● DIRECTIONS
In the listing below, start your output at the line with "Uncheck the River" and end it after the line with "You are a computer-use agent. 1841x1035", copying every line exactly.

######

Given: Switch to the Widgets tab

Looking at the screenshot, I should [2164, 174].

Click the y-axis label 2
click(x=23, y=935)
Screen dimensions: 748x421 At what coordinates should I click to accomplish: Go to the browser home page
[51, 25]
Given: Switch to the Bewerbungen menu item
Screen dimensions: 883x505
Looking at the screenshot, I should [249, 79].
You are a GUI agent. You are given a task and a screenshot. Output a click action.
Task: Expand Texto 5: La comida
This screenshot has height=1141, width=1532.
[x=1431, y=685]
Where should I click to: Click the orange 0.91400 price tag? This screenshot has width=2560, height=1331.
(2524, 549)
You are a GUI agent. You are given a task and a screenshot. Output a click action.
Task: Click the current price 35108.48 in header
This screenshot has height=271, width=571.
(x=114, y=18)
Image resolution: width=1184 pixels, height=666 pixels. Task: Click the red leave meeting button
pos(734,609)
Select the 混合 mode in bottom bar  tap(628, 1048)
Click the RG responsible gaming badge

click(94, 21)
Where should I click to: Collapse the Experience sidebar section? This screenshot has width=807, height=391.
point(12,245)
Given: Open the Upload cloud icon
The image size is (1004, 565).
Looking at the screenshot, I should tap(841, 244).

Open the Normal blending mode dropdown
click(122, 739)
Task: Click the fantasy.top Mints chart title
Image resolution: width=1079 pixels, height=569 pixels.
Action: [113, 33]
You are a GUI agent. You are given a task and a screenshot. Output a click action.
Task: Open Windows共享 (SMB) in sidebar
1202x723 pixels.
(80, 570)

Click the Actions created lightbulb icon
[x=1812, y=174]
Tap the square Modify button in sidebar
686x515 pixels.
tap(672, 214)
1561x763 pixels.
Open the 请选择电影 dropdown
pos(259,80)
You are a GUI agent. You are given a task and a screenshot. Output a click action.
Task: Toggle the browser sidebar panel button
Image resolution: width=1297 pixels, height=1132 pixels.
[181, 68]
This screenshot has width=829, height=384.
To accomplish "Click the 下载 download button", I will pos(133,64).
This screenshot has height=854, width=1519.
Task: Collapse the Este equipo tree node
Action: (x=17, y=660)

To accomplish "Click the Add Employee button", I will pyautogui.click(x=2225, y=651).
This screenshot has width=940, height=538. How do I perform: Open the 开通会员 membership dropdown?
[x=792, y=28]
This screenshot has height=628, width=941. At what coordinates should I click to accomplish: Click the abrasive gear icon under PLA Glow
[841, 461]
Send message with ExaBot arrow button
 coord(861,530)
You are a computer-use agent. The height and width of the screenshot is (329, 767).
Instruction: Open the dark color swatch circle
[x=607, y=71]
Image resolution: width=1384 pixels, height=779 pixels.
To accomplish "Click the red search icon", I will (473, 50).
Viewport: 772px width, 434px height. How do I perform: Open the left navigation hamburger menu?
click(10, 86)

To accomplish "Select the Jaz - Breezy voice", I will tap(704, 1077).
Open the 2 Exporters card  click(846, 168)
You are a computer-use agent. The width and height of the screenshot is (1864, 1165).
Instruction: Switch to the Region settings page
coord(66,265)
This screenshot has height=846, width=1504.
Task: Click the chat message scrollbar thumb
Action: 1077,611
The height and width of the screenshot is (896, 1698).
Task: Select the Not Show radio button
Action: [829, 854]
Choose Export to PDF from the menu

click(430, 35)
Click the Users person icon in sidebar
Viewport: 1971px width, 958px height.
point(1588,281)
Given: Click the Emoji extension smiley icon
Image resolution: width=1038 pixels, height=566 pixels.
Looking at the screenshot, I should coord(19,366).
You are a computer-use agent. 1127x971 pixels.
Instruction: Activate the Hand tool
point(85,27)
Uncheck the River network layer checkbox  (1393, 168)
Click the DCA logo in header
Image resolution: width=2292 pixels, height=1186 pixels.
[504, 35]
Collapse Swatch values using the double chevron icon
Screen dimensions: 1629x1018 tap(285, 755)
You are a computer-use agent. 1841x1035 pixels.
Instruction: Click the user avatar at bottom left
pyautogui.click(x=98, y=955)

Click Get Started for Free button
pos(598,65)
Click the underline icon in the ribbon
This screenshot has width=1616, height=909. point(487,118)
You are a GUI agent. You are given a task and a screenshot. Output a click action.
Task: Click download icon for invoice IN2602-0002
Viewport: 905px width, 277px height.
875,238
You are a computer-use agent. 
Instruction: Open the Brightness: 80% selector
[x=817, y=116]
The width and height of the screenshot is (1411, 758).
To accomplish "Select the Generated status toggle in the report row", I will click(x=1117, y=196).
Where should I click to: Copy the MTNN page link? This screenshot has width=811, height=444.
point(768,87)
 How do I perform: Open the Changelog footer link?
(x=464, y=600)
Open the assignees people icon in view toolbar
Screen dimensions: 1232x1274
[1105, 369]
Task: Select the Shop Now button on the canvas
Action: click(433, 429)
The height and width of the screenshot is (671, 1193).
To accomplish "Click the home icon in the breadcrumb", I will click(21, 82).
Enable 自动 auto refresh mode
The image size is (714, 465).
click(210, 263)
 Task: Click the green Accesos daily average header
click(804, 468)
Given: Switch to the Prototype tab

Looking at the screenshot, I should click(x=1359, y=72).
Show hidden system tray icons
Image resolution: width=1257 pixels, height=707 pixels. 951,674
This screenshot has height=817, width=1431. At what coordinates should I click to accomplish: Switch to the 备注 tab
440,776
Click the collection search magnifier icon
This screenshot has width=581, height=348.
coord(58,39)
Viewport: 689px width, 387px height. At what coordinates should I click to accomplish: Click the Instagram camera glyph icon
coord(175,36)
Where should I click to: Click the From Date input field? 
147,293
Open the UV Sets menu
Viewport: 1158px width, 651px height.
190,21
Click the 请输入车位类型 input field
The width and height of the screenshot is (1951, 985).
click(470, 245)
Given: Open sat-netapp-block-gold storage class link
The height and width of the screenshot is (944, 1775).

######

● ANSWER TO THE EXERCISE
Uncheck the River network layer checkbox  (1393, 168)
Click the DCA logo in header
Image resolution: width=2292 pixels, height=1186 pixels.
[504, 35]
Collapse Swatch values using the double chevron icon
Screen dimensions: 1629x1018 tap(285, 755)
You are a computer-use agent. 1841x1035 pixels.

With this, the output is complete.